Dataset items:
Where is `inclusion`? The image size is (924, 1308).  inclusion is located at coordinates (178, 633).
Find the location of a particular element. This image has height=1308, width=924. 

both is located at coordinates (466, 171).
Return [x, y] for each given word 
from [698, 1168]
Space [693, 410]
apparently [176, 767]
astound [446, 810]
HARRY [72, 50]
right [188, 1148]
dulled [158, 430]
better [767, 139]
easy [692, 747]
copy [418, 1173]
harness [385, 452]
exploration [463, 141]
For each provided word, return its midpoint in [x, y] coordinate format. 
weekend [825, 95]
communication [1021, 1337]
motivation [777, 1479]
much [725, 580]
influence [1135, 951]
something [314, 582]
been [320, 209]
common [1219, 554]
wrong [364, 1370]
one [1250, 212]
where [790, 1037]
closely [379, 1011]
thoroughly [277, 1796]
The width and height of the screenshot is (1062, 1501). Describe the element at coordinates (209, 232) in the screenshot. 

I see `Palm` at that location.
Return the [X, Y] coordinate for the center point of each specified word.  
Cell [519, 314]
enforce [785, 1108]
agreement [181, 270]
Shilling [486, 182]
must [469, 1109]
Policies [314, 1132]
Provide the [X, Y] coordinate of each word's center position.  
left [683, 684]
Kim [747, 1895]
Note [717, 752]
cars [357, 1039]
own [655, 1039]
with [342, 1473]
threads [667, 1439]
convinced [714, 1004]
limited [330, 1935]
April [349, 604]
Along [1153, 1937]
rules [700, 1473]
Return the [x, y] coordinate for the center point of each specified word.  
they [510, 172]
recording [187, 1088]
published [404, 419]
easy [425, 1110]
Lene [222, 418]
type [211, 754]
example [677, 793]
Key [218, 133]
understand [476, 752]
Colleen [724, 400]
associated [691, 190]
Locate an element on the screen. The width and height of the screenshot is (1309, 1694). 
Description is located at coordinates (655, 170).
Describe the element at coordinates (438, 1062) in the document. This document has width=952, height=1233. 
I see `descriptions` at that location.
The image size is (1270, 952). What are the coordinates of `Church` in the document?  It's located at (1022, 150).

# REQUIREMENT:
Rewrite all of the records above, switching every "screenshot" to "screen capture" and leaving everything else unchanged.

# SOLUTION:
Where is `inclusion`? The image size is (924, 1308).  inclusion is located at coordinates (178, 633).
Find the location of a particular element. This image has height=1308, width=924. 

both is located at coordinates (466, 171).
Return [x, y] for each given word 
from [698, 1168]
Space [693, 410]
apparently [176, 767]
astound [446, 810]
HARRY [72, 50]
right [188, 1148]
dulled [158, 430]
better [767, 139]
easy [692, 747]
copy [418, 1173]
harness [385, 452]
exploration [463, 141]
For each provided word, return its midpoint in [x, y] coordinate format. 
weekend [825, 95]
communication [1021, 1337]
motivation [777, 1479]
much [725, 580]
influence [1135, 951]
something [314, 582]
been [320, 209]
common [1219, 554]
wrong [364, 1370]
one [1250, 212]
where [790, 1037]
closely [379, 1011]
thoroughly [277, 1796]
The width and height of the screen capture is (1062, 1501). Describe the element at coordinates (209, 232) in the screen capture. 

I see `Palm` at that location.
Return the [X, Y] coordinate for the center point of each specified word.  
Cell [519, 314]
enforce [785, 1108]
agreement [181, 270]
Shilling [486, 182]
must [469, 1109]
Policies [314, 1132]
Provide the [X, Y] coordinate of each word's center position.  
left [683, 684]
Kim [747, 1895]
Note [717, 752]
cars [357, 1039]
own [655, 1039]
with [342, 1473]
threads [667, 1439]
convinced [714, 1004]
limited [330, 1935]
April [349, 604]
Along [1153, 1937]
rules [700, 1473]
Return the [x, y] coordinate for the center point of each specified word.  
they [510, 172]
recording [187, 1088]
published [404, 419]
easy [425, 1110]
Lene [222, 418]
type [211, 754]
example [677, 793]
Key [218, 133]
understand [476, 752]
Colleen [724, 400]
associated [691, 190]
Locate an element on the screen. The width and height of the screen capture is (1309, 1694). 
Description is located at coordinates (655, 170).
Describe the element at coordinates (438, 1062) in the document. This document has width=952, height=1233. 
I see `descriptions` at that location.
The image size is (1270, 952). What are the coordinates of `Church` in the document?  It's located at (1022, 150).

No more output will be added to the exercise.